Pope's butler jailed for gravest Vatican breach
October 06, 2012  18:02
The pope's butler was convicted on Saturday of stealing the pontiff's private documents and leaking them to a journalist in the gravest Vatican security breach in recent memory. He was sentenced to 18 months in prison, but the Vatican said a papal pardon was likely.

Judge Giuseppe Dalla Torre read the verdict aloud two hours after the three-judge Vatican panel began deliberating Paolo Gabriele's fate. 

Gabriele stood impassively as it was read out in the tiny wood-paneled tribunal tucked behind St Peter's Basilica. 

The sentence was reduced in half to 18 months from three years because of a series of mitigating circumstances, including that Gabriele had no previous record, had acknowledged that he had betrayed the pope and was convinced, "albeit erroneously" that he was doing the right thing, Dalla Torre said.
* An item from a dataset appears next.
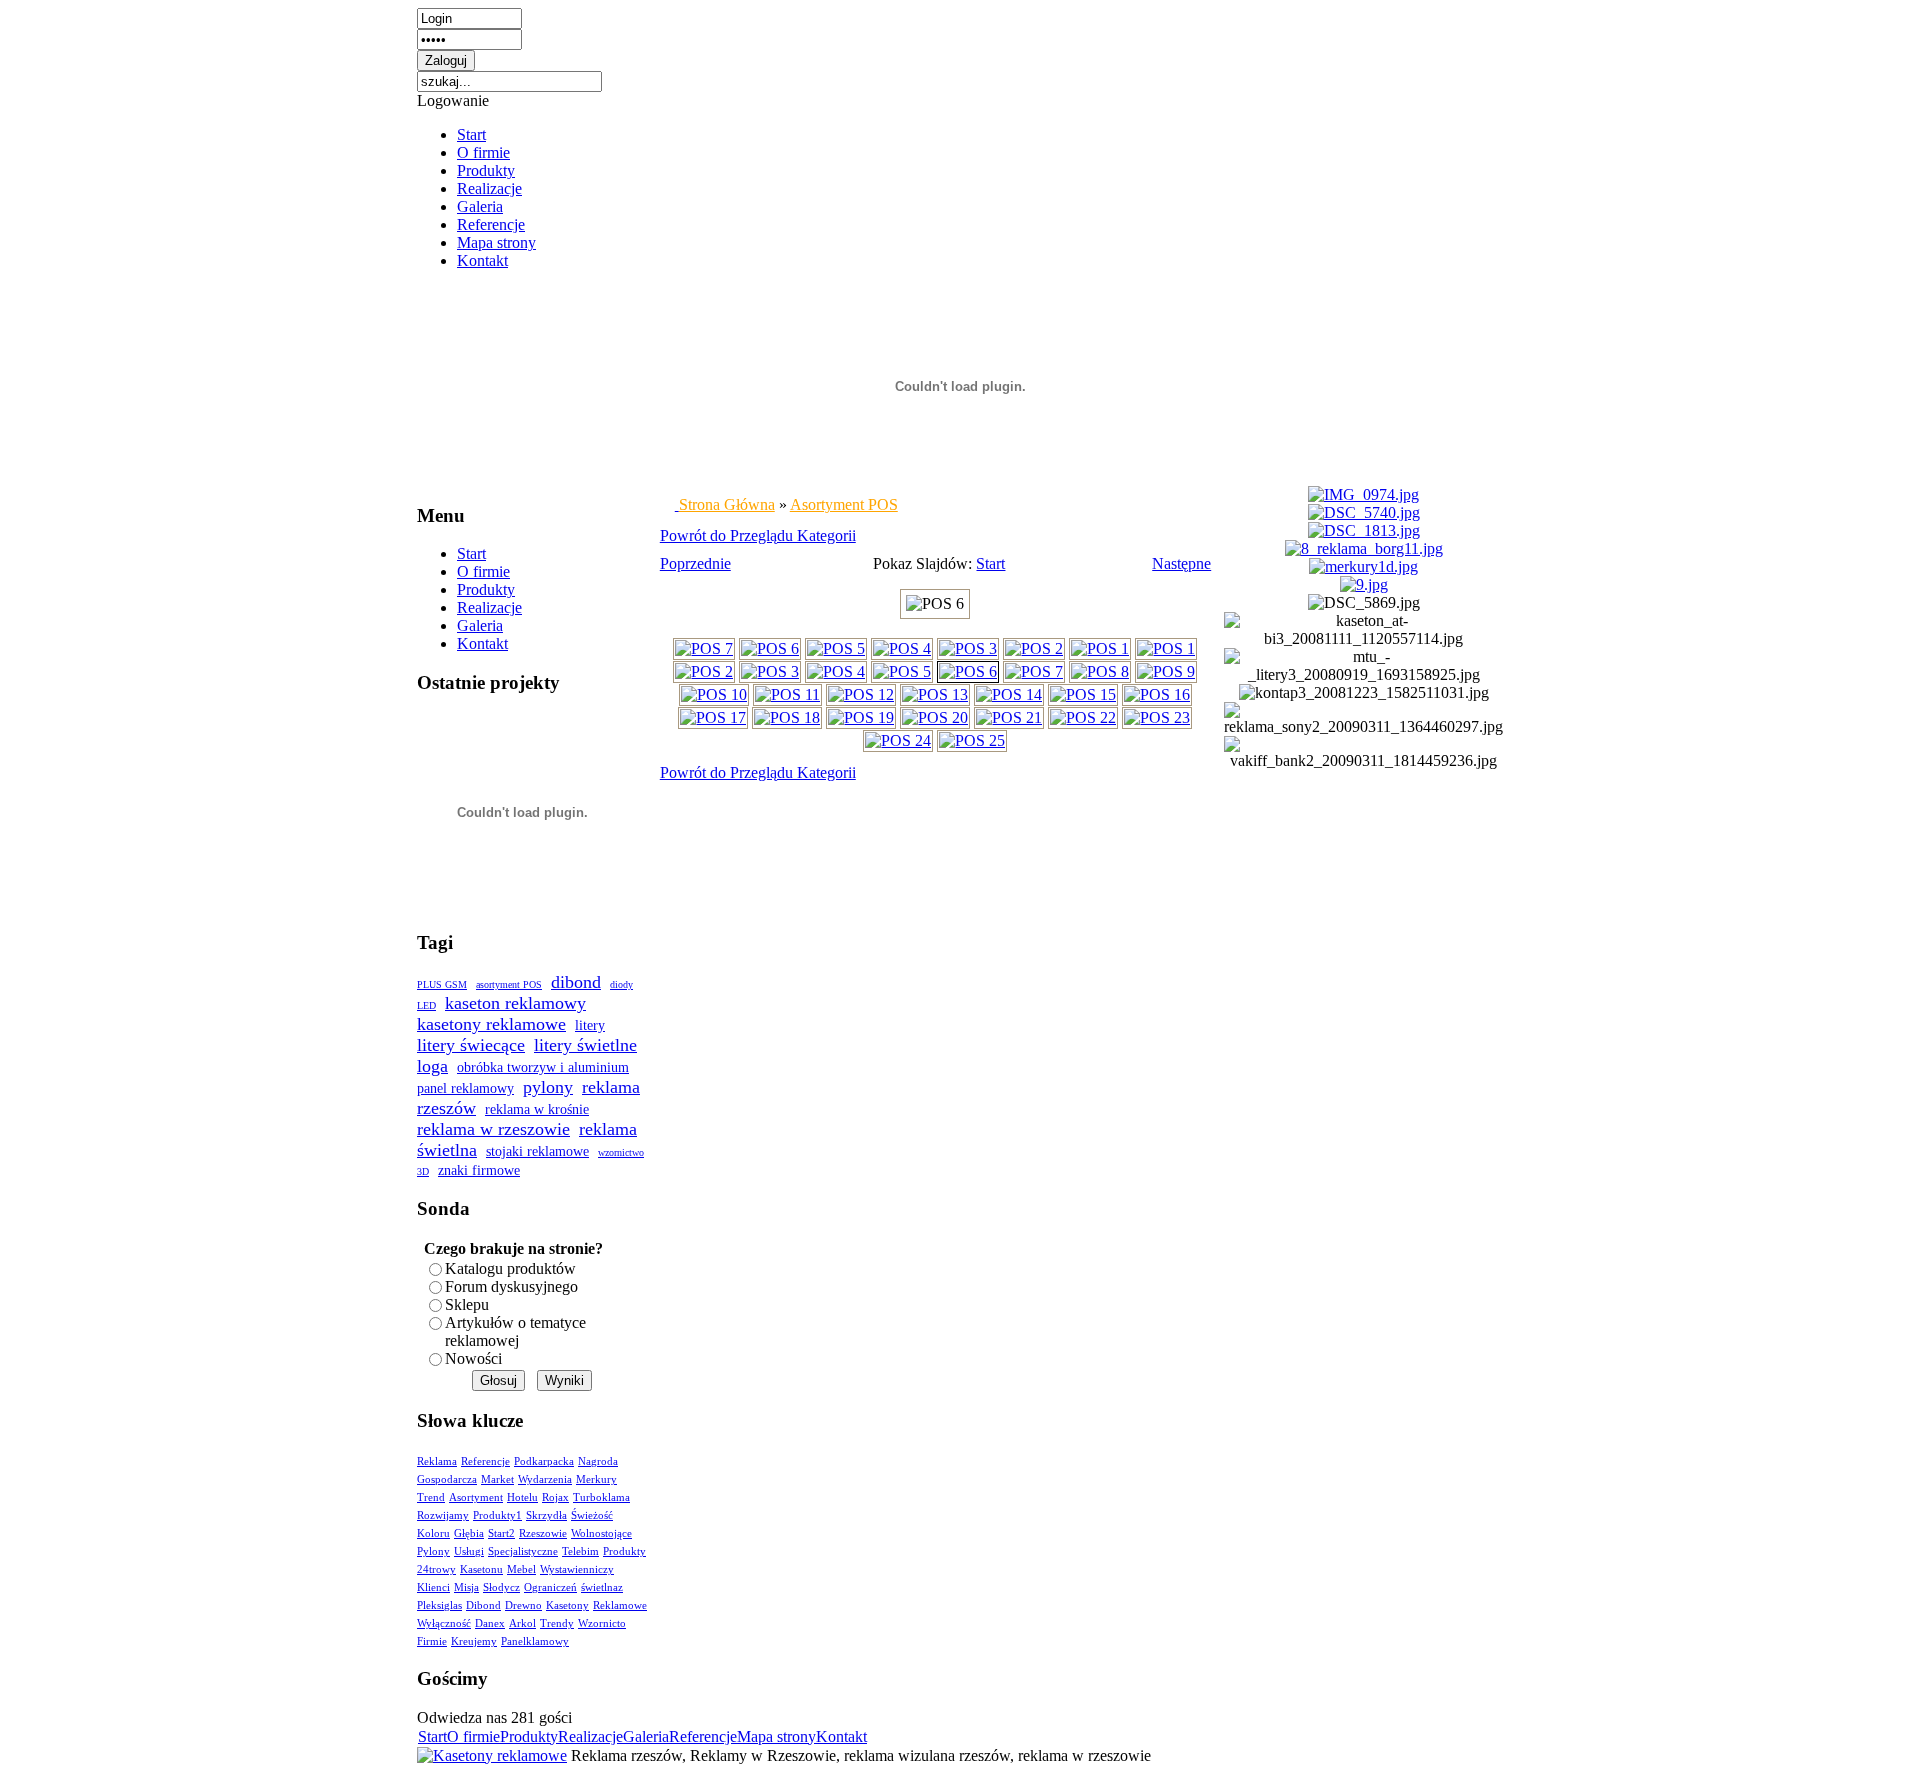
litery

Gabriele was accused of stealing the pope's private correspondence and passing it on to journalist Gianluigi Nuzzi, whose book revealed the intrigue, petty infighting and allegations of corruption and homosexual liaisons that plague the leadership of the Roman Catholic Church. 

He has said he leaked the documents because he felt the pope wasn't being informed of the "evil and corruption" in the Vatican, and that exposing the problems publicly would put the church back on the right track.